Arm Holdings slumps even as Wall Street is encouraged by AI progress, potential
Arm Holdings (NASDAQ:ARM) was in focus on Thursday after the British semiconductor design company reported fiscal second-quarter results and guidance for the coming quarter that left Wall Street analysts encouraged by what they heard and expect as the artificial intelligence spending boom continues.
Shares fell 6% in premarket trading, while chipmakers that use ARM’s intellectual property, such as Nvidia (NVDA), AMD (AMD) and Broadcom (AVGO), were fractionally higher.
JP Morgan analyst Harlan Sur raised his price target to $160 from $140 and reiterated his Overweight rating as he was “encouraged” by the progress Arm is making.
“We are encouraged by the team’s strong progress in [Compute Subsystems] which we believe will lift the overall blended royalty rate for the company,” Sur wrote in a note to clients. “For ARMv9 related products, the absolute dollar revenue capture continues to trend higher but was flattish Q/Q as % of royalty mix (25% in Sep-Qtr) given a strong ARMv8 shipment profile (we believe due to strong China mainstream Android smartphone shipments). We continue to see ARMv9 reaching 60-70% of the royalty revenue mix over the next [two to three] years.”

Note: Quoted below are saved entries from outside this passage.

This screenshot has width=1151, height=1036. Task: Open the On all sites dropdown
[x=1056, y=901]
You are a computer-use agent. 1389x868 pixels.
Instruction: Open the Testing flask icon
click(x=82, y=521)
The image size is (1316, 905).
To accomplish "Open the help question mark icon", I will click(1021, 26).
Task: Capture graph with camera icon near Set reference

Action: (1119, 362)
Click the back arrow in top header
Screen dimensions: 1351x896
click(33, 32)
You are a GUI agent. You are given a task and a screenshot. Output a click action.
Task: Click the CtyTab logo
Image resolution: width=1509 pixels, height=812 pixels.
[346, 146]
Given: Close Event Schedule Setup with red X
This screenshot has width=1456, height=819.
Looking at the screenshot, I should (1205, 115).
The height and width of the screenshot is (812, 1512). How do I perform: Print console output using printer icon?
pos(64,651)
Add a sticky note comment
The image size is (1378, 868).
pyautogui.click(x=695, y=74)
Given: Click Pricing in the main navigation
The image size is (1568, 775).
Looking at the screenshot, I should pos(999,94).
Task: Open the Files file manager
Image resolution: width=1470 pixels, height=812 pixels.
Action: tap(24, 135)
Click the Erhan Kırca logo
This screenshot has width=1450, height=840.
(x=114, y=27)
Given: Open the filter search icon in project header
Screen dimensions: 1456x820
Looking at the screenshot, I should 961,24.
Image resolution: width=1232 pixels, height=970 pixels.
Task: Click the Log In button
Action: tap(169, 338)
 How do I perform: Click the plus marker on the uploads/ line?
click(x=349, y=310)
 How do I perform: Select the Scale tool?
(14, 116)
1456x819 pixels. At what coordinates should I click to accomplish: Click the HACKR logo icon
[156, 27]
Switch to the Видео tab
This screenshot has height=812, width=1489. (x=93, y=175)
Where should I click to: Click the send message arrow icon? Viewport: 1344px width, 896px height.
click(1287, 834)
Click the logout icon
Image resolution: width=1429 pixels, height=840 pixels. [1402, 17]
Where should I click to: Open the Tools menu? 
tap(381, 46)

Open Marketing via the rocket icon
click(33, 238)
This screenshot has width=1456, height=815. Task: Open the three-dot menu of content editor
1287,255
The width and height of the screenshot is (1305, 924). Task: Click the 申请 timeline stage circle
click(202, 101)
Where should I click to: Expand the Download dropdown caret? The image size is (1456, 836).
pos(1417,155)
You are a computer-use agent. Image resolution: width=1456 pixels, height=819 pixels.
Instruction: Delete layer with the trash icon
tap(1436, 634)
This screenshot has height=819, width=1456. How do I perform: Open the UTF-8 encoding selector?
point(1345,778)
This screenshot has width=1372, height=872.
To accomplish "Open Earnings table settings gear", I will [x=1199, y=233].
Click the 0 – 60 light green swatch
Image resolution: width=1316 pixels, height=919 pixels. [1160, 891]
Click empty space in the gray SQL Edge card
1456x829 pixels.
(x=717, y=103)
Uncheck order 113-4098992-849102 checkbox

In addition, Sur said Arm is “well positioned” to see 20% or more revenue growth and 40% or more earnings per share growth over the next several years, buoyed by higher intellectual property content, market share gains and growth in areas such as AI, automotive and data center compute.
Evercore ISI analyst Mark Lipacis also upped his price target (to $176 from $173) as he too was encouraged by the progress of Arm’s Compute Subsystems business.
“We model CSS royalty revs start ramping in F4Q, which layer on top of V9 as a growth driver,” Lipacis wrote in a note to clients.
“We remain bullish on ARM given its unique position benefiting from 3 secular drivers,” Lipaciss added, referencing Arm’s position in bringing AI to edge devices, data centers and internet of things. “We believe AI could drive more Arm processing power into IoT devices, which could drive [average selling prices]/royalty rates higher.”
Morgan Stanley analyst Lee Simpson was also impressed with what he heard, though concerns over a “marginally weak” guidance for the third quarter and unchanged guidance for fiscal 2025 may account for the weakness in the stock.
“Licensing was strong, and we note new [Arm Total Access] and [Arm Flexible Access] deals,” Simpson wrote. “The shareholder letter also talks on AI design momentum, as well as broadening of use of Arm in edge AI – especially in automotive. Meantime, the v9 architecture has held at c.25% of royalties (c.25% last Q), slowing the cadence of +5pps per Q seen of late and a lack of commentary on strong momentum in smartphones (leaving aside a new MediaTek chip) was notable. All the same, despite the weaker than hoped Q3 guide, we expect Arm to at least meet expectations through this year, given a broad range of drivers.”